(GOAL)
Carry on the passage about the rejected amendment application, starting after its final sentence.

(DOCUMENT)
Begin
The appellate court has rejected the amendment application on the ground that it was filed with malafide intention to delay the hearing of the case.
From the perusal of the amendment application, it appears that it was filed to incorporate the facts which according to the petitioner, could not be brought earlier as the facts had not occurred by then. It is also stated that paragraph no. 29 of the written statement cannot be read separately and has to be read alongwith paragraph nos. 1, 28 and 36 which clear the situation that the petitioner had never admitted the respondent to be exclusive owner and landlord, as such the findings are perverse, against material on record and pleadings of respondent no. 2 and that respondent as landlord or co owner is not receiving the rent since 1987 i.e. the date since when partition had taken place between landlords.
According to the counsel for petitioner, the reason to move amendment application was two fold, firstly to incorporate the pleadings with regard to maintainability of the release application in the changed circumstances and secondly to demolish the alleged bonafide need pleaded by the landlord in his release application under section 21(1)(a) of U.P. Act no. 13 of 1972 which could not be pleaded by him in the written statement and also to clarify his defence.
End
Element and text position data
Begin
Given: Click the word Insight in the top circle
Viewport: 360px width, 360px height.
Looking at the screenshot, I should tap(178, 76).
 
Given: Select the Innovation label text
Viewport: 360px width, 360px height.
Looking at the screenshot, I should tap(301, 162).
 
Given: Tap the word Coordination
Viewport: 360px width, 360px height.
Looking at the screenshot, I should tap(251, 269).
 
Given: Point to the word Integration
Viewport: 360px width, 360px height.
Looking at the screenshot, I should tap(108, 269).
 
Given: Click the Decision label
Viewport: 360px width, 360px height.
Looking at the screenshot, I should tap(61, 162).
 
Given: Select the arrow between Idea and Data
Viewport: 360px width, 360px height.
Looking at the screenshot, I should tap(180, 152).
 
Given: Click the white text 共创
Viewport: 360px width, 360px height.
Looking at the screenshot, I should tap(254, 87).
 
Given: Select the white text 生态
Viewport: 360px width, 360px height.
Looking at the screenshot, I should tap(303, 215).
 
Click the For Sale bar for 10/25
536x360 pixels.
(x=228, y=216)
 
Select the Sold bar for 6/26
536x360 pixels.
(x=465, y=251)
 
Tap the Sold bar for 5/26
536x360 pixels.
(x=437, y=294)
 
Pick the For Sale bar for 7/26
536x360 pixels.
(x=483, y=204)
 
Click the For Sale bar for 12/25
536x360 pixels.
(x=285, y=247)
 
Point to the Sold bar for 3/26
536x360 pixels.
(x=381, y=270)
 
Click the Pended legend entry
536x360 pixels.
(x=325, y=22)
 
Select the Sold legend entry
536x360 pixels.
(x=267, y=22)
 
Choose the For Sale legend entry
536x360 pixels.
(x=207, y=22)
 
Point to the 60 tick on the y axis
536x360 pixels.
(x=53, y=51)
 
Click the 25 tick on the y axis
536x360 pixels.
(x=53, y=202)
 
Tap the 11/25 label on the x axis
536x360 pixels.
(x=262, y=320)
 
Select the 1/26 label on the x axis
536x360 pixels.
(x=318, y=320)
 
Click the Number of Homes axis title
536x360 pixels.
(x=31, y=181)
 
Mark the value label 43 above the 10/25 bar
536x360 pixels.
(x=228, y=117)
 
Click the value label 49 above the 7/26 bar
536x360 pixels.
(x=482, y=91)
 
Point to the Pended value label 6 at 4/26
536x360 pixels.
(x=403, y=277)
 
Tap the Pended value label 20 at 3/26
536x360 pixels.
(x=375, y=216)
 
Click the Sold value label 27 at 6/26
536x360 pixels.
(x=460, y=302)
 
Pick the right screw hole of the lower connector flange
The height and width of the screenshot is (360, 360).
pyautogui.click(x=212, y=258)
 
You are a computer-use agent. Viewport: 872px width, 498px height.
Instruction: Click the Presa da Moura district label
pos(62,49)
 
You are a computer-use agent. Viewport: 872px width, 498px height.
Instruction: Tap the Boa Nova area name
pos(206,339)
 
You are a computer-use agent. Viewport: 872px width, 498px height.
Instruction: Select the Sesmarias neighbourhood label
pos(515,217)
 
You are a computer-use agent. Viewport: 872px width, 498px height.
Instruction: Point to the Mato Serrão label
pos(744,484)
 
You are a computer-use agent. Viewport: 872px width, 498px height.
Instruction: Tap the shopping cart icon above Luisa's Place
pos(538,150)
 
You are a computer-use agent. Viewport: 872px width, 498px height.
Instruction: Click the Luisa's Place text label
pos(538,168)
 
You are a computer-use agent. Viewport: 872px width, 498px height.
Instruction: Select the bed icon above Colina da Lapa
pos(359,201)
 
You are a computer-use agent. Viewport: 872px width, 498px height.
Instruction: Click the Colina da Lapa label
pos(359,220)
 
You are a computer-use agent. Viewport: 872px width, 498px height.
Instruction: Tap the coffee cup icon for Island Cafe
End
(EXPECTED ANSWER)
From the perusal of impugned judgment and order, it is clear that the appellate court has found that the ground on which amendment has been moved, is not bonafide. The contention of the counsel for petitioner that appellate court can consider amendment at any stage of the case, has not been considered by the court below in its correct perspective as appeal is also continuation of the case and Rule 22 (d) of U.P. Urban Buildings (Regulation of Letting, Rent and Eviction) Rules, 1972 also permits such amendment does not appear to be correct.
The appellate court has in fact considered the provisions of Order VI Rule 17, C.P.C. read with section 34 of U.P. Act no. 13 of 1972 with rule 22(d) of the aforesaid Rules and has come to the conclusion that all amendments which have been sought by the petitioner, do not in any way help the court in determining the real controversy in dispute and cannot therefore be allowed on the touchstone of legal framework of Order VI Rule 17,C.P.C..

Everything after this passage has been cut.